My name is Marcus Goodwin. When I was 7 years old, I was struck psychic after meeting in the Las Vegas desert the recluse filmmaker, financial-industrialist Howard Hughes. I nearly choked to death that day on desert dust, and "came to" hours later with the surprising sense of clairvoyance; sort of like
the Dutch psychic Peter Hurkos (caught the Boston Strangler). Hurkos, who fell off his ladder while painting a house, woke up days later in the hospital to realize he was "psychic."
For me, it was the sand.
Since my early teens, I have made a living telling fortunes. After predicting the futures for hoards of people on the New York City streets (and at Webster Hall night club), I graduated to undercover psychic on Wall Street. I wrote a book about the experience called THE PSYCHIC INVESTOR [Adams Media, 2000]. It was great fun being psychic and writing that book pretending to really give a hoot about wanting to climb the corporate ladder. Inevitably, I learned a lot about the markets, helped a bunch of people with their stock picks, and may never forget those madcap days. People really love that book. I still get more fan mail than I can read.
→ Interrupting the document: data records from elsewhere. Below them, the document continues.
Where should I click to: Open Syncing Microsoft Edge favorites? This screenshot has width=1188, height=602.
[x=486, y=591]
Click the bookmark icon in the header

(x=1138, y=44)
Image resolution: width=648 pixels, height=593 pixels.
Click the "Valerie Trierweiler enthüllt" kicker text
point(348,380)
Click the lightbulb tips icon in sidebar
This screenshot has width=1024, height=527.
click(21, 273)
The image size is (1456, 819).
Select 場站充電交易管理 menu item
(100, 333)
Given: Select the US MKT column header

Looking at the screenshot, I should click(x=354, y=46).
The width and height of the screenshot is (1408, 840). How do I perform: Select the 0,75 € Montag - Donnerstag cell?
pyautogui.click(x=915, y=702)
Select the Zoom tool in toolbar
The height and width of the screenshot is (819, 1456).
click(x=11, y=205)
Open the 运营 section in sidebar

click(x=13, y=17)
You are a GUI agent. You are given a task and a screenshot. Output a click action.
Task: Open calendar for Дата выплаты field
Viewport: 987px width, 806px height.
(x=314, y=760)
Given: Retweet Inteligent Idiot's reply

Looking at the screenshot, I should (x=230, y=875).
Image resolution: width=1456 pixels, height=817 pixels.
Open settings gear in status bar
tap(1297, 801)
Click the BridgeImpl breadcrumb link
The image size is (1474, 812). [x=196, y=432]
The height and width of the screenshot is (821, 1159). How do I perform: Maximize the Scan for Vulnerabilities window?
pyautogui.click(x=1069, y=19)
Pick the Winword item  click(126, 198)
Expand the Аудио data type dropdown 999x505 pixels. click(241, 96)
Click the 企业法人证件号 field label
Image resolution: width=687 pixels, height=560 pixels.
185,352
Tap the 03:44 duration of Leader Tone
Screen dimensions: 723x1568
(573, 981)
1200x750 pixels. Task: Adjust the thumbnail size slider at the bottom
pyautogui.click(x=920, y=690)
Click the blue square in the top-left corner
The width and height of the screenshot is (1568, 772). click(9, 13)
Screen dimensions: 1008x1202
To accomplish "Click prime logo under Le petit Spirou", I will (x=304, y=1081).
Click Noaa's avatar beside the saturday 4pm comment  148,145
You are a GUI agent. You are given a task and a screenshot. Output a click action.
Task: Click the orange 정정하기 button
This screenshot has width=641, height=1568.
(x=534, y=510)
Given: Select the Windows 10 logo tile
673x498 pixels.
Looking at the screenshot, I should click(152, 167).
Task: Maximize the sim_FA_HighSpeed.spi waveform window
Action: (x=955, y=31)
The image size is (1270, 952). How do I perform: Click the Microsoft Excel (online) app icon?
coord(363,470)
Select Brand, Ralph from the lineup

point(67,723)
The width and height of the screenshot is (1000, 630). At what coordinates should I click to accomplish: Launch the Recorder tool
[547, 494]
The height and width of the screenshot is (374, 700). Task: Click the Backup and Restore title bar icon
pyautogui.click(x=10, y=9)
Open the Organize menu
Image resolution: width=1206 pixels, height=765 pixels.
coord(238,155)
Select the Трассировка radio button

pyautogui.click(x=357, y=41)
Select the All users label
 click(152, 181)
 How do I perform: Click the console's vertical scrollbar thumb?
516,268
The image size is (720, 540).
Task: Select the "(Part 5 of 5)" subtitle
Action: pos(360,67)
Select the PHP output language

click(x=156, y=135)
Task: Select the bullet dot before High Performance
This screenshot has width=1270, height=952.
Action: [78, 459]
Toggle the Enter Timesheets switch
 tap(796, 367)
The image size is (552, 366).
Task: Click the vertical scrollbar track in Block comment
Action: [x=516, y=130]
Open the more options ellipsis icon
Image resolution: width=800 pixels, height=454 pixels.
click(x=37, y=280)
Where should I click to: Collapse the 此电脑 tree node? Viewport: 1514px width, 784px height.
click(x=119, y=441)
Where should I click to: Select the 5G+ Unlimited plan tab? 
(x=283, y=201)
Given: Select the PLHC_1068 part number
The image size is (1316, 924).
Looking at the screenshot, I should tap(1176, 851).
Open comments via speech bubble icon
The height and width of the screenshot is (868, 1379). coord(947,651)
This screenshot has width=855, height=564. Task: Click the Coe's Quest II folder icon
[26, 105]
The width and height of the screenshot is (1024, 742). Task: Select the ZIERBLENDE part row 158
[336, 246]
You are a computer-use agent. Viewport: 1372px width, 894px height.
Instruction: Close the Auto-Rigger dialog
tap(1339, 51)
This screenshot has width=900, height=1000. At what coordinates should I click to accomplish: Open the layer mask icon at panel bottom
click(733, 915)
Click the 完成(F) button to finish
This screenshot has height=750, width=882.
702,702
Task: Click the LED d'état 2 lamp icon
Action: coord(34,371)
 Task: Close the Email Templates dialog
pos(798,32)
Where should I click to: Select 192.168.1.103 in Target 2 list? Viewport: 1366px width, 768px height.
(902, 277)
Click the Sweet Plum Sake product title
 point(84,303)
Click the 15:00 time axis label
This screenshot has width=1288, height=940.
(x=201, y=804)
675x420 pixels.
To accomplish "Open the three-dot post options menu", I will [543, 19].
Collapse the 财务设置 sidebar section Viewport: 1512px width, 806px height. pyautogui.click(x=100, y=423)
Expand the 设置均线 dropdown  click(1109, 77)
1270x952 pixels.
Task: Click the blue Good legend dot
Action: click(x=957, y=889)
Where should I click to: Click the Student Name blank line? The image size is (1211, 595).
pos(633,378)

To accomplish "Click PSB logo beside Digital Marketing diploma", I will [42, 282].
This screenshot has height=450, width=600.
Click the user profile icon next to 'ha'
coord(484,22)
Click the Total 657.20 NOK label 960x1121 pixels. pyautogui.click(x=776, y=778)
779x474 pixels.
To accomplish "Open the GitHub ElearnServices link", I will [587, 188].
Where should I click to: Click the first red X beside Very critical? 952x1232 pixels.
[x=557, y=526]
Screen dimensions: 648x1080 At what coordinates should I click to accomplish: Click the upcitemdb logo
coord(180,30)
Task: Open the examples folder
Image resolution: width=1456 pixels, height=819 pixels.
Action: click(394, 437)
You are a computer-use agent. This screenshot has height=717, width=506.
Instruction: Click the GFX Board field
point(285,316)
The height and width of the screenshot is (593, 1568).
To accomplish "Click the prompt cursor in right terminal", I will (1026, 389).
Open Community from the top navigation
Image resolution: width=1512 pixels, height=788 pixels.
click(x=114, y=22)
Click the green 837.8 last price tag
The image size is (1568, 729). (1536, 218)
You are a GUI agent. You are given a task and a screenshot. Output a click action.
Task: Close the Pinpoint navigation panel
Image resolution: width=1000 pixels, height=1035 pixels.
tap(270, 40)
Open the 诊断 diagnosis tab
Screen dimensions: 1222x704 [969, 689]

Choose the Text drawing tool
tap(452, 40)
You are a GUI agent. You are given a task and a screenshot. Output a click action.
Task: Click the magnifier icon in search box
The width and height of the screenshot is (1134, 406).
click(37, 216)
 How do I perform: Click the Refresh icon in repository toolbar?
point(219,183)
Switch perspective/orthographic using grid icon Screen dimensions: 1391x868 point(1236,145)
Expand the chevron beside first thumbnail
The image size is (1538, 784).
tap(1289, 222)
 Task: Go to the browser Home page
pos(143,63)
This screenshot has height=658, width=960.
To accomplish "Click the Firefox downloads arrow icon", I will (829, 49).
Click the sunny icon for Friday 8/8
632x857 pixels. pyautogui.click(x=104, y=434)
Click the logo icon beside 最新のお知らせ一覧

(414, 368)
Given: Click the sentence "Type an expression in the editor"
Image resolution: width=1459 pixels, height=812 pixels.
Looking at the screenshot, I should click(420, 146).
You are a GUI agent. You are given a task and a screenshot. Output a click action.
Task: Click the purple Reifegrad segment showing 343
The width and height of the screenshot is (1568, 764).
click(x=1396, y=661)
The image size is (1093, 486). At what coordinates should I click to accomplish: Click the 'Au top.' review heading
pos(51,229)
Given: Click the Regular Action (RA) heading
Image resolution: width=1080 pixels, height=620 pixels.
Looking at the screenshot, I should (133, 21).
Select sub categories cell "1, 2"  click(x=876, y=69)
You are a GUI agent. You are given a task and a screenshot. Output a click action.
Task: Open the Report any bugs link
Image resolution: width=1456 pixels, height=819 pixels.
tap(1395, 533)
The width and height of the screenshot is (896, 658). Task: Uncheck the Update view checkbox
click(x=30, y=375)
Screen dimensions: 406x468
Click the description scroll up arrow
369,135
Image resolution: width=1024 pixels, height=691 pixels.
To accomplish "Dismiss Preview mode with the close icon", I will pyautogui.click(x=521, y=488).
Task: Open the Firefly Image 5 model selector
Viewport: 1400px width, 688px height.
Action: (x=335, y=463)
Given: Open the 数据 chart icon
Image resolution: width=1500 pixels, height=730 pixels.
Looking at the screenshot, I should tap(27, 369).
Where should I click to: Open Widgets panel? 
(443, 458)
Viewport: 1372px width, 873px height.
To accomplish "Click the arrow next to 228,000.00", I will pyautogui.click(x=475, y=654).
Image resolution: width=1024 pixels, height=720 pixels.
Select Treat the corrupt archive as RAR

By the way, I think everyone is psychic. You too.
I was angry in the early 90's; angry at rock & roll, angry at politics, and angry at my own psychic-ness. So I formed and fronted the equally aggressive and angry punk band with the apt name BARNEY RUBBLE AND THE CUNT STUBBLE. The name itself became a problem for the band; after an aggressive legal battle with Hanna Barbara & Co. (the creators of the Flintstones), the band was forced to streamline their name to "THE STUBBLES."
Most prolific artists yearn to flood the market with new titles, but the music industry's promotional machinery and conventional wisdom dictates a certain amount of restraint, for reasons ranging from audience burnout to quality control to simple confusion. Marcus doesn't have much use, he says, for the music industry, conventional wisdom, or quality control. The result is a wildly uneven pile of releases, and artistic hairpin turns that will remind you why you listen to music in the first place. Marcus is never afraid to follow his creative foresight in unexpected directions, or in many unexpected directions all at once.
Most of his later recordings are produced and played with no outside help.
Marcus plans to write and record songs for the rest of his life.